Les examens complémentaires
Larthroscopie
. les voies de base ont été : antéro-externe (192), antéro-interne (180) et postéro-externe basse (122) ou haute (99).
. 93 chondropathies du condyle externe
. 90 chondropathies de la trochlée
. 112 chondropathies de la cupule radiale
. 82 corps étrangers.
. arthrolyse 47
. ablation de corps étrangers 82
. résection de bride 46
. gestes cartilagineux 9
. résection tête radiale 6
Soit 229 gestes pour 168 coudes
. les pathologies synoviales 44 fois (22%)
chondromatose primitive 18 fois
synovite inflammatoire 20 fois
synovite infectieuse 3 fois
autres 3 fois
. les raideurs 26 cas (13%)
. les pathologies dégénératives primitives ou secondaires 36 fois soit 18 %
. 29 pathologies diverses (extra-articulaires, np, etc...)
Les complications ont concerné 12 patients soit 6%:
.3 atteintes nerveuses (2 radial, 1 cubital), sensitives partielles et complétement régressives
.9 algodystrophies, essentiellement survenues dans des coudes post-traumatiques ou aprés des gestes arthroscopiques complexes.
Les résultats
Le recul moyen est de 22 mois ( de 2 mois à 13 ans)
L'activité profesionnelle est restée inchangée et non perturbée dans 87% des cas. Il en a été de même pour les activités sportives.
Les symptômes sont peu nombreux :
. les douleurs sont absentes ou rares dans 91% des cas,
. les blocages sont présents dans 12% des cas mais le plus souvent rares,
. l'épanchement est exceptionnel.
L'évolution des mobilités a été favorable grâce à l'arthrolyse :
. les déficits de plus de 10° de flexion ou d'extension ont été le plus souvent améliorés (73%),
. pour la prono supination, l'amélioration a été obtenue 4 fois sur 5
L'aspect radiologique est resté normal ou inchangé dans 95% des cas.
De façon globale :
. Il y a 3/4 de bons ou trés bons résultats, 10% de moyens et 5% de mauvais.
. La principale cause d'insuffisance de résultat a été la douleur.
. Les corps étrangers et l'ostéochondrite représentent les pathologies les plus favorables (92% de bons ou très bons résultats).

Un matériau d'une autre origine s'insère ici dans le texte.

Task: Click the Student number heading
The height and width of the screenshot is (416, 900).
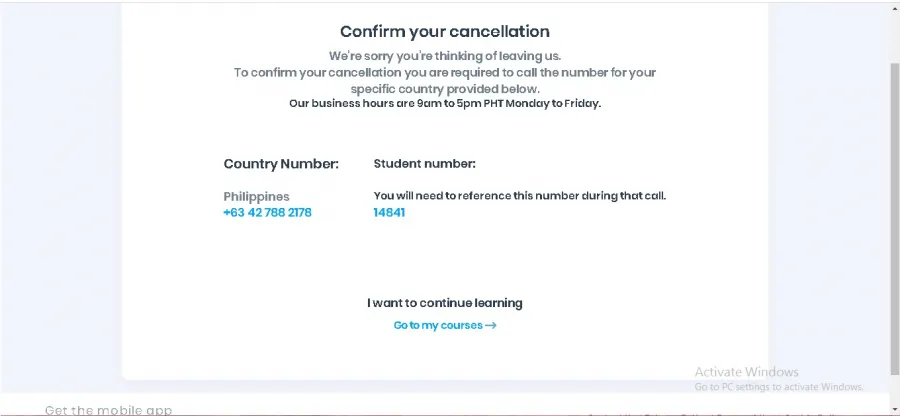Action: click(x=424, y=163)

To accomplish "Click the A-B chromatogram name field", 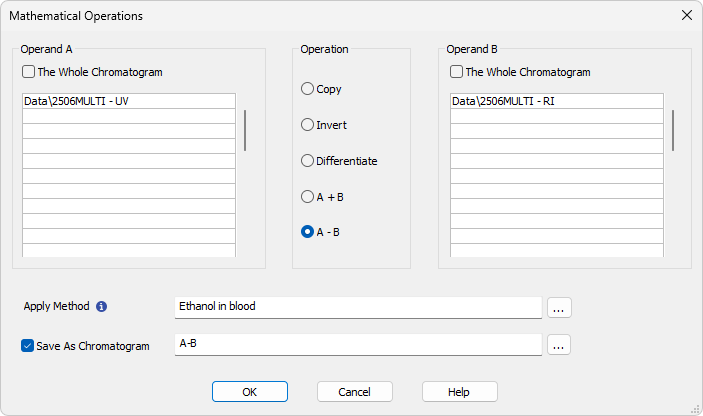I will coord(358,345).
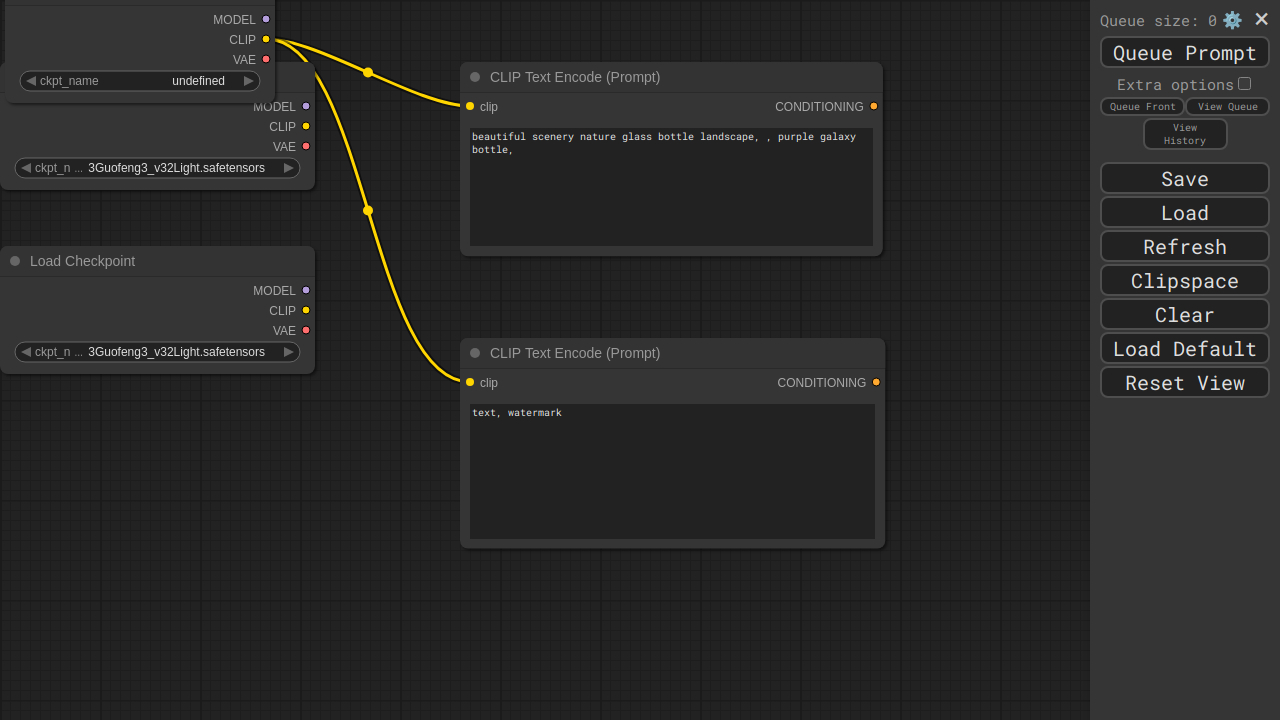Image resolution: width=1280 pixels, height=720 pixels.
Task: Enable the Extra options checkbox
Action: [1244, 84]
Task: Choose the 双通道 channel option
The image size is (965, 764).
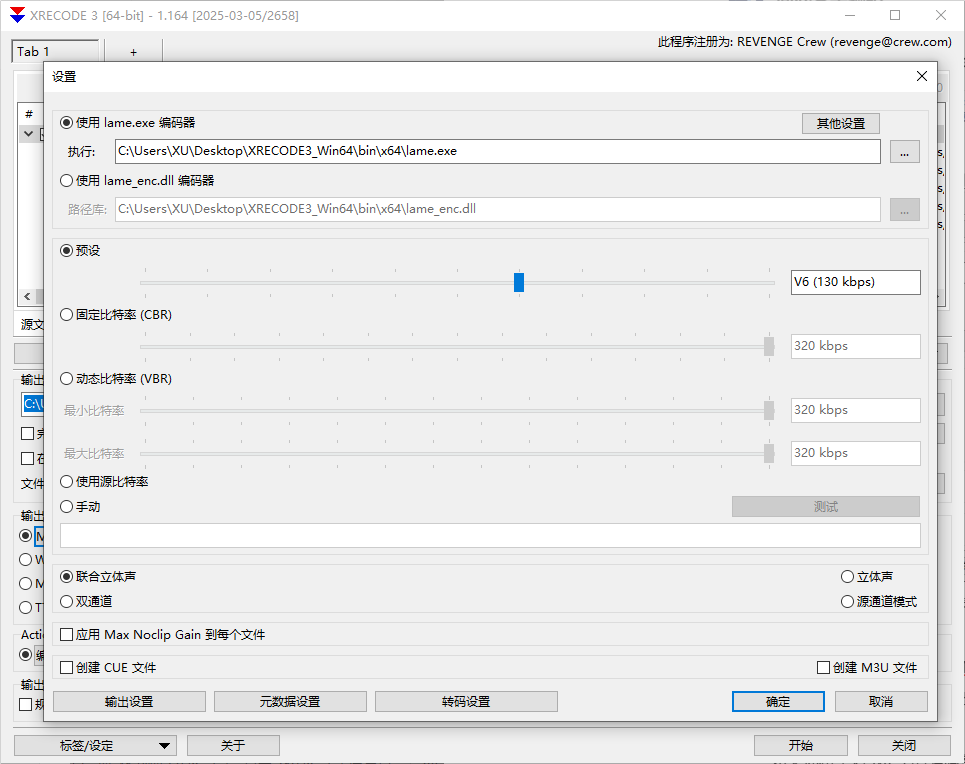Action: point(66,601)
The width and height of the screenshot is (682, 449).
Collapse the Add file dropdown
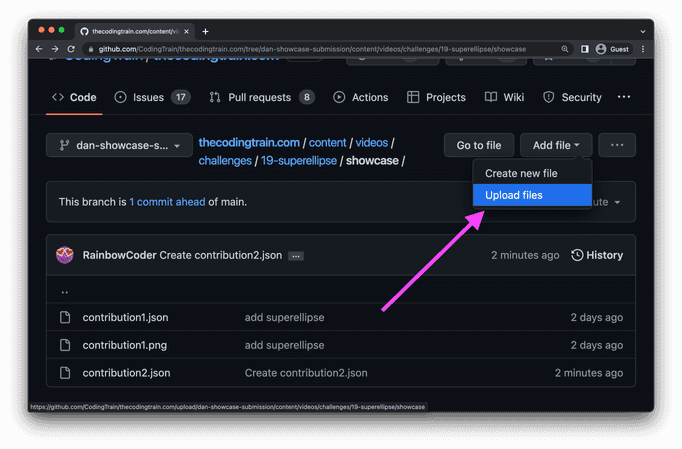pyautogui.click(x=556, y=146)
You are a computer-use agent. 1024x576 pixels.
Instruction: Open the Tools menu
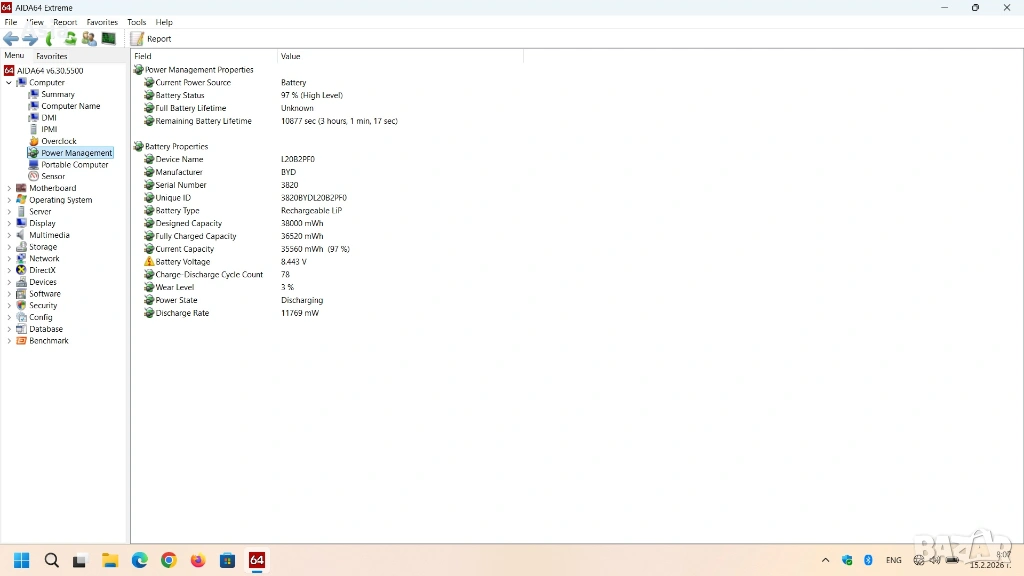(136, 22)
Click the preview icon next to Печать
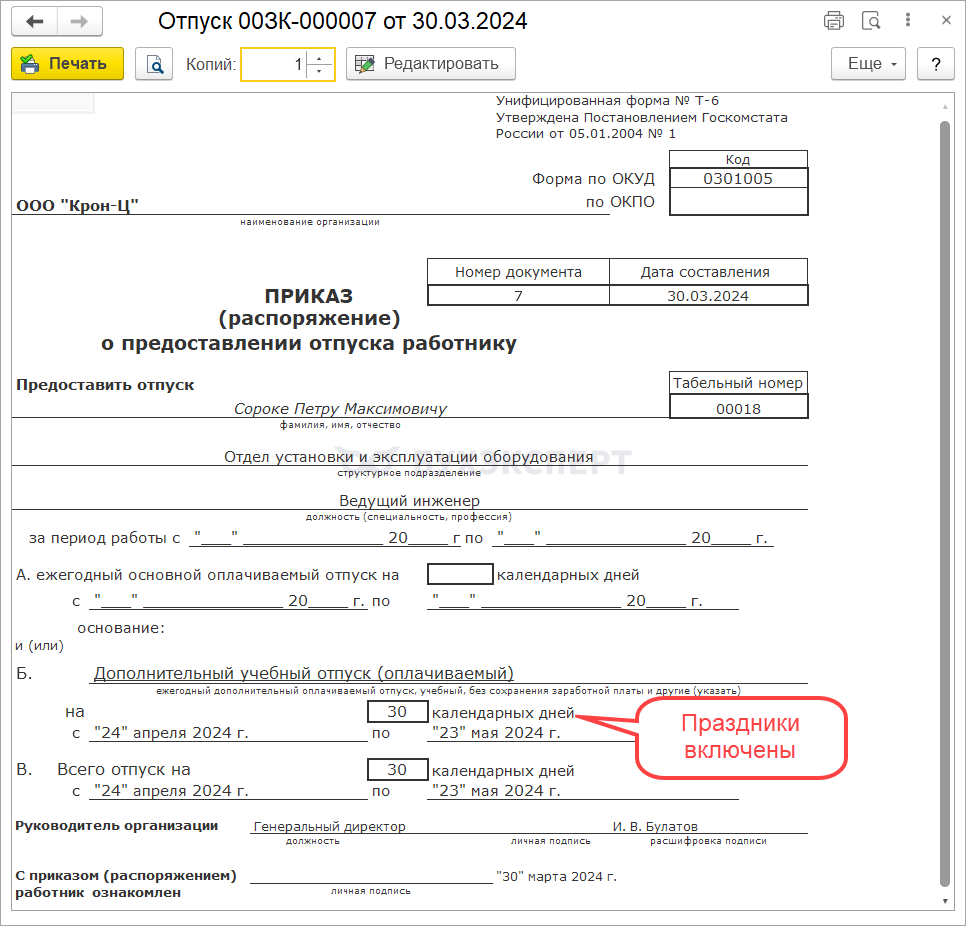966x926 pixels. click(154, 64)
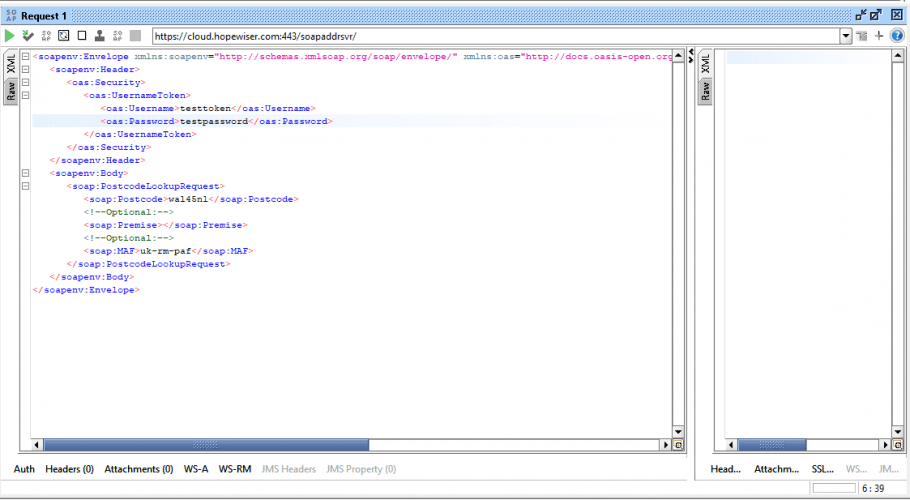Image resolution: width=910 pixels, height=500 pixels.
Task: Click into the endpoint URL field
Action: pyautogui.click(x=490, y=36)
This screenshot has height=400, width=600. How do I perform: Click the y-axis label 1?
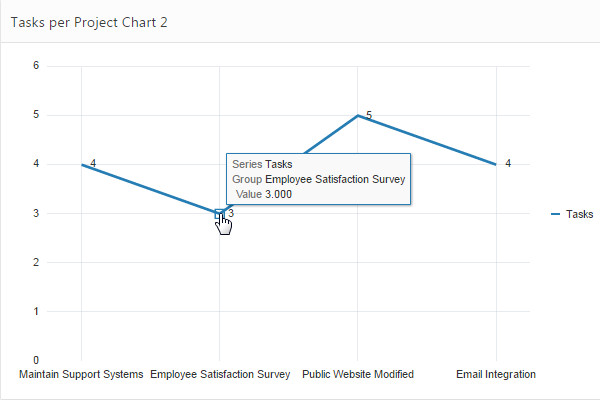coord(36,311)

. Par contre, les arthroses, les coudes post-traumatiques et les raideurs donnent plus souvent un résultat imparfait (2/3 des moyens et mauvais résultats).
CONCLUSION
L'arthroscopie a donc une place indiscutable dans le diagnostic mais surtout dans le traitement de certaines pathologies du coude. C'est une technique qui exige beaucoup de rigueur afin d'éviter les complications nerveuses et de permettre de traiter l'essentiel des lésions intra articulaires.
C'est bien sûr l'ablation des corps étrangers qui est l'indication la plus ancienne, la plus fréquente et la plus récompensée. Mais la synovectomie et l'arthrolyse, d'introduction plus récente, semblent intéressantes et méritent d'être connues et développées.